INPUT DATA:
════

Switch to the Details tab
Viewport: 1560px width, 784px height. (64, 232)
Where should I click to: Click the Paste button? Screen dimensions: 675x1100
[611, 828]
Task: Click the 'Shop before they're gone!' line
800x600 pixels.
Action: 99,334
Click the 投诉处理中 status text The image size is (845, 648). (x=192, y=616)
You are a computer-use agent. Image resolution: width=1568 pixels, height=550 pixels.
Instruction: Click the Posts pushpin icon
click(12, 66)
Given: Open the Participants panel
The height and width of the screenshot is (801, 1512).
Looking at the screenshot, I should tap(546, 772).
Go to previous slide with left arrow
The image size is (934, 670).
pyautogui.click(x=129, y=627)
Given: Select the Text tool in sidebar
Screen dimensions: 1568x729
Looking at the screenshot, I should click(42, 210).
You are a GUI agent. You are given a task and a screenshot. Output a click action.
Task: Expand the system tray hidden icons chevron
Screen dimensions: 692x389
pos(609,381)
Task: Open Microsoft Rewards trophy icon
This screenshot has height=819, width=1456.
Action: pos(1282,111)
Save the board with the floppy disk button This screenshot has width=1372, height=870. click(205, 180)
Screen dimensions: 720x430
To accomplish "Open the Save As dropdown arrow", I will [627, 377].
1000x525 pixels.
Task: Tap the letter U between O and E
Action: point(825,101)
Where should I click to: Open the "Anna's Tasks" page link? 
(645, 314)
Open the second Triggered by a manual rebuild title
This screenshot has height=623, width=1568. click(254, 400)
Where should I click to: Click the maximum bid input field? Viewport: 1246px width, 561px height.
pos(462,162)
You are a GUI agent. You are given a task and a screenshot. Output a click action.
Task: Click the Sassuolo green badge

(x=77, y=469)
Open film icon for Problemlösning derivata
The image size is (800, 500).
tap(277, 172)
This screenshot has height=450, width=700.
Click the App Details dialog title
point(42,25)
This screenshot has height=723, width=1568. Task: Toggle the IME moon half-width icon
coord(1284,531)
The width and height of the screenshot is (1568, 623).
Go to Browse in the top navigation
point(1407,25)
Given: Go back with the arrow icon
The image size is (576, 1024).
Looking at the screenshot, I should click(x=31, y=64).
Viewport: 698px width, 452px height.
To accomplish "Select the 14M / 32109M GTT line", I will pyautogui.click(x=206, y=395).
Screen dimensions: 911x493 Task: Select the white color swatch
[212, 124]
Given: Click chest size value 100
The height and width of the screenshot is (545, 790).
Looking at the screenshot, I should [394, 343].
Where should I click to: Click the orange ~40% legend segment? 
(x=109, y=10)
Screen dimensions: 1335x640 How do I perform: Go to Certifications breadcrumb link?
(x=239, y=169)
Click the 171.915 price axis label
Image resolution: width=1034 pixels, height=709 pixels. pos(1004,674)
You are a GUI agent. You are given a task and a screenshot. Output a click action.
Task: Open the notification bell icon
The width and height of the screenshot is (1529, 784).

════

Convert every line of the material above into a Markdown table with the columns "Row" and "Text", numbering the rows in order and omitting any blank lines.

| Row | Text |
|---|---|
| 1 | Switch to the Details tab |
| 2 | Viewport: 1560px width, 784px height. (64, 232) |
| 3 | Where should I click to: Click the Paste button? Screen dimensions: 675x1100 |
| 4 | [611, 828] |
| 5 | Task: Click the 'Shop before they're gone!' line |
| 6 | 800x600 pixels. |
| 7 | Action: 99,334 |
| 8 | Click the 投诉处理中 status text The image size is (845, 648). (x=192, y=616) |
| 9 | You are a computer-use agent. Image resolution: width=1568 pixels, height=550 pixels. |
| 10 | Instruction: Click the Posts pushpin icon |
| 11 | click(12, 66) |
| 12 | Given: Open the Participants panel |
| 13 | The height and width of the screenshot is (801, 1512). |
| 14 | Looking at the screenshot, I should tap(546, 772). |
| 15 | Go to previous slide with left arrow |
| 16 | The image size is (934, 670). |
| 17 | pyautogui.click(x=129, y=627) |
| 18 | Given: Select the Text tool in sidebar |
| 19 | Screen dimensions: 1568x729 |
| 20 | Looking at the screenshot, I should click(42, 210). |
| 21 | You are a GUI agent. You are given a task and a screenshot. Output a click action. |
| 22 | Task: Expand the system tray hidden icons chevron |
| 23 | Screen dimensions: 692x389 |
| 24 | pos(609,381) |
| 25 | Task: Open Microsoft Rewards trophy icon |
| 26 | This screenshot has height=819, width=1456. |
| 27 | Action: pos(1282,111) |
| 28 | Save the board with the floppy disk button This screenshot has width=1372, height=870. click(205, 180) |
| 29 | Screen dimensions: 720x430 |
| 30 | To accomplish "Open the Save As dropdown arrow", I will [627, 377]. |
| 31 | 1000x525 pixels. |
| 32 | Task: Tap the letter U between O and E |
| 33 | Action: point(825,101) |
| 34 | Where should I click to: Open the "Anna's Tasks" page link?  |
| 35 | (645, 314) |
| 36 | Open the second Triggered by a manual rebuild title |
| 37 | This screenshot has height=623, width=1568. click(254, 400) |
| 38 | Where should I click to: Click the maximum bid input field? Viewport: 1246px width, 561px height. |
| 39 | pos(462,162) |
| 40 | You are a GUI agent. You are given a task and a screenshot. Output a click action. |
| 41 | Task: Click the Sassuolo green badge |
| 42 | (x=77, y=469) |
| 43 | Open film icon for Problemlösning derivata |
| 44 | The image size is (800, 500). |
| 45 | tap(277, 172) |
| 46 | This screenshot has height=450, width=700. |
| 47 | Click the App Details dialog title |
| 48 | point(42,25) |
| 49 | This screenshot has height=723, width=1568. Task: Toggle the IME moon half-width icon |
| 50 | coord(1284,531) |
| 51 | The width and height of the screenshot is (1568, 623). |
| 52 | Go to Browse in the top navigation |
| 53 | point(1407,25) |
| 54 | Given: Go back with the arrow icon |
| 55 | The image size is (576, 1024). |
| 56 | Looking at the screenshot, I should click(x=31, y=64). |
| 57 | Viewport: 698px width, 452px height. |
| 58 | To accomplish "Select the 14M / 32109M GTT line", I will pyautogui.click(x=206, y=395). |
| 59 | Screen dimensions: 911x493 Task: Select the white color swatch |
| 60 | [212, 124] |
| 61 | Given: Click chest size value 100 |
| 62 | The height and width of the screenshot is (545, 790). |
| 63 | Looking at the screenshot, I should [394, 343]. |
| 64 | Where should I click to: Click the orange ~40% legend segment?  |
| 65 | (x=109, y=10) |
| 66 | Screen dimensions: 1335x640 How do I perform: Go to Certifications breadcrumb link? |
| 67 | (x=239, y=169) |
| 68 | Click the 171.915 price axis label |
| 69 | Image resolution: width=1034 pixels, height=709 pixels. pos(1004,674) |
| 70 | You are a GUI agent. You are given a task and a screenshot. Output a click action. |
| 71 | Task: Open the notification bell icon |
| 72 | The width and height of the screenshot is (1529, 784). |